From: Unconscious reinforcement learning of hidden brain states supported by confidence

a Example state time-courses, for each session, from two subjects. R and L denote the two possible states (decoder outputs). Each line represents trial-by-trial decoded outputs smoothed with a moving average filter (span = 5 trials). b Individual traces of the extent of latent RL state bias throughout each session. Latent state bias was defined as the unsigned difference between the number of occurrences of each state, normalized by the number of trials. Time-courses were computed with a moving window (span = 30 trials), and then smoothed with a moving average filter (span = 5 trials). The black dotted lines indicate the group mean, the shaded areas the 95% confidence intervals, coloured lines individual subjects. c Individual and group average of the degree of absolute latent state bias as outputted by the decoder, for each session. d Mean latent state bias plotted vs. mean p(opt action), averaged over sessions 1–2. Pearson correlation (n = 18), two-sided p value. e Example time-courses of actions selected by two subjects (blue lines) vs. actions selected by the two RL algorithms that were fitted to the data. Top, black lines: state-free RL model. Bottom, grey lines: noisy state-dependent RL model. f Akaike Information Criteria (AIC)31 was computed for each subject, session and model, respectively. Lower AIC indicates a better fit.
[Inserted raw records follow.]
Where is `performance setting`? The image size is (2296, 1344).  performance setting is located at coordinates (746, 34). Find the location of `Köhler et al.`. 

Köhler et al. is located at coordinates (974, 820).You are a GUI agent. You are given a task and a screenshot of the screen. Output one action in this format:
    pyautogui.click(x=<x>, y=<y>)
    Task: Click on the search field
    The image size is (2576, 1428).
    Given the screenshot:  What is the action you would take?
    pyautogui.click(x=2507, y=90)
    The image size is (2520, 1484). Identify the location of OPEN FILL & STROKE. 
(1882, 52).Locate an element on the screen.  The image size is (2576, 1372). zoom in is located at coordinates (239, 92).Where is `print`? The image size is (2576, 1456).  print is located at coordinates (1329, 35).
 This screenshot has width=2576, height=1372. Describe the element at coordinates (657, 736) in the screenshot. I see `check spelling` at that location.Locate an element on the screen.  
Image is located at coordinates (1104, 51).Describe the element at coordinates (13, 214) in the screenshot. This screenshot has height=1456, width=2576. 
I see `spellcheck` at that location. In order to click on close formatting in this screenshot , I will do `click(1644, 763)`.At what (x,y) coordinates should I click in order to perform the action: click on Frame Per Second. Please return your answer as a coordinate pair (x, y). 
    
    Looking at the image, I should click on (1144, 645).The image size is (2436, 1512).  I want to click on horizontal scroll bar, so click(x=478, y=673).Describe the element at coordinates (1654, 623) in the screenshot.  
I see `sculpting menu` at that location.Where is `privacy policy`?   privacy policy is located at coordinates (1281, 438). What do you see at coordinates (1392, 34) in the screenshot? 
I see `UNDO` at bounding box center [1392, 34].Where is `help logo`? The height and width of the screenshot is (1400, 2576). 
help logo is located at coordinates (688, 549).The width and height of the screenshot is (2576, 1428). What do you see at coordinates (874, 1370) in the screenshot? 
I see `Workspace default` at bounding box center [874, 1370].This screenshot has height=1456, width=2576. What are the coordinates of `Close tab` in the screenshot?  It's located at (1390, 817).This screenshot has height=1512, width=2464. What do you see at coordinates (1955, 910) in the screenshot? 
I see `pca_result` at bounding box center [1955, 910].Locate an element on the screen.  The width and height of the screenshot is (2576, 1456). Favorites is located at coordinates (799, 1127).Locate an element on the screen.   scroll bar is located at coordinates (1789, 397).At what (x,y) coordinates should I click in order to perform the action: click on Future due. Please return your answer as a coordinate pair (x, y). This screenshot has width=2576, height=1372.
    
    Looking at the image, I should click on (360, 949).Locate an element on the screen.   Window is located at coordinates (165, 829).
Left: bars show the difference in AIC between the two models: AICsd−AICsf. ΔAIC < 0 on all sessions, indicating lower AIC for the noisy state-dependent RL. Right: subject level and median ΔAIC for each session. Within-session statistical test against 0: full linear model, with the intercept as difference from 0 (two-sided p values, FDR corrected). Between-session statistical test of difference (sessions 1 vs. 2): sign test (one-sided p value, uncorrected). In c, d, f, coloured dots represent individual subjects; in c, f, thick horizontal lines represent the mean and the median, respectively, error bars the SEM. The experiment was conducted once (n = 18 biologically independent samples). f n.s.P = 0.42, **P = 0.0085, ***P = 0.0014.